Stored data
-------
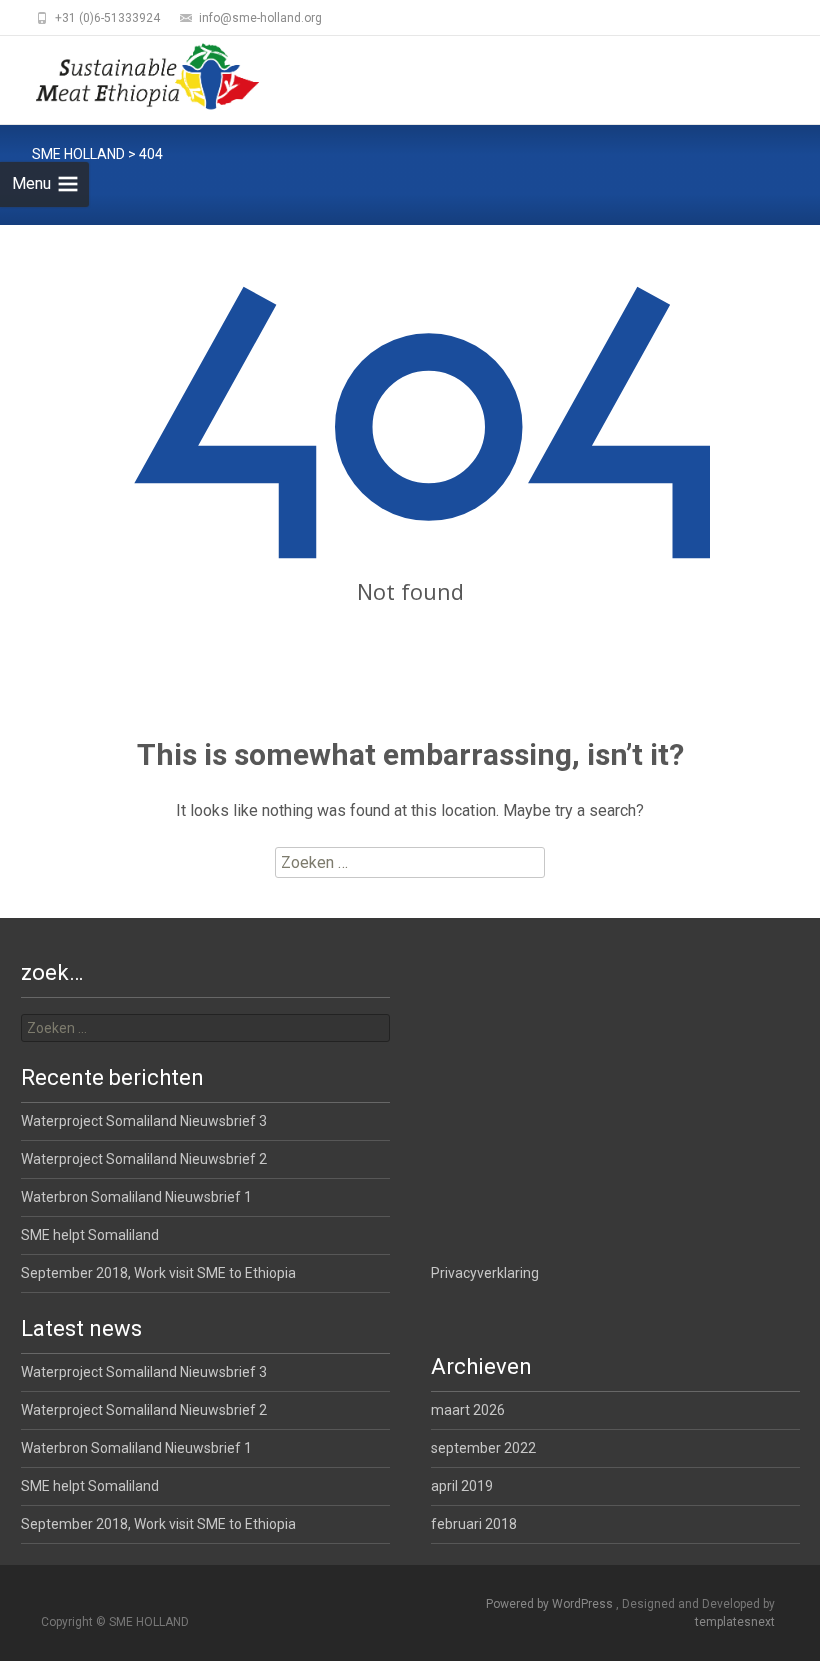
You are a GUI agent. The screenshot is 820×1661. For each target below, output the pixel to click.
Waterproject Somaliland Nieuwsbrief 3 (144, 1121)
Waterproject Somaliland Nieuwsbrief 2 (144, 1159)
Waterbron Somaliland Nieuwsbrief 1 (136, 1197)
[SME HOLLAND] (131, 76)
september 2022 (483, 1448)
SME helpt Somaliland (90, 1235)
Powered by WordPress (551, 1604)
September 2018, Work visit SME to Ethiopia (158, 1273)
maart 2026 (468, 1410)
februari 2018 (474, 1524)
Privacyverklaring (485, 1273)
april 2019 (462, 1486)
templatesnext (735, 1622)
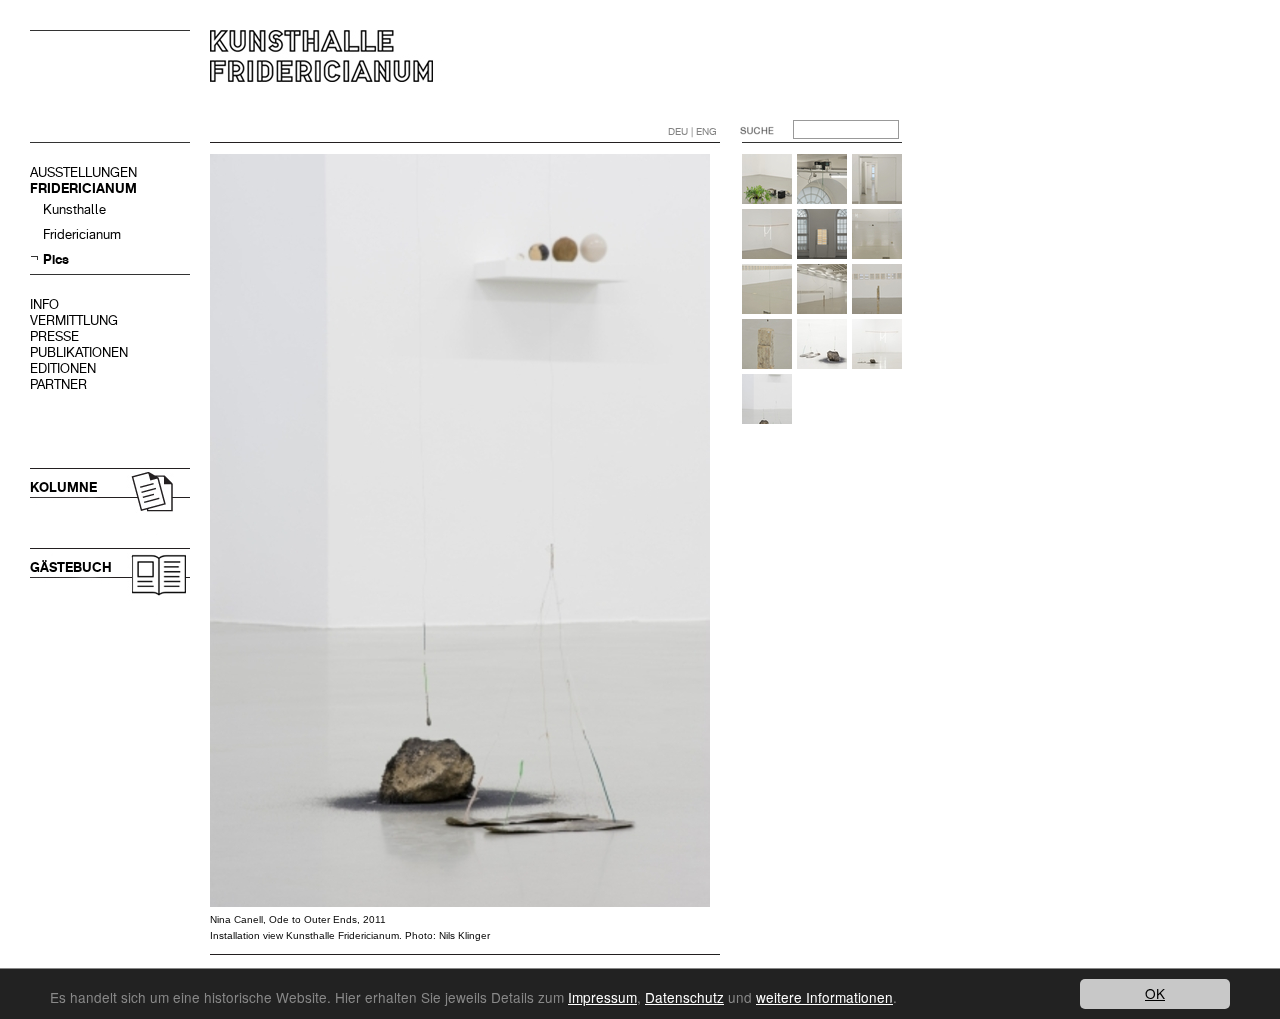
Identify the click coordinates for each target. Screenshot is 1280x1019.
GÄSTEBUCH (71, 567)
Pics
-------
- WHAT THE TASK REQUIRES -
A word-for-word copy is needed of the lines from the line with "september 2022 (483, 1448)" through the last line of the entries above, with both ends kept and the pictures dropped.

- SOLVED EXERCISE -
september 2022 (483, 1448)
SME helpt Somaliland (90, 1235)
Powered by WordPress (551, 1604)
September 2018, Work visit SME to Ethiopia (158, 1273)
maart 2026 (468, 1410)
februari 2018 (474, 1524)
Privacyverklaring (485, 1273)
april 2019 (462, 1486)
templatesnext (735, 1622)
Identify the click coordinates for each target. Screenshot is 1280x1019.
GÄSTEBUCH (71, 567)
Pics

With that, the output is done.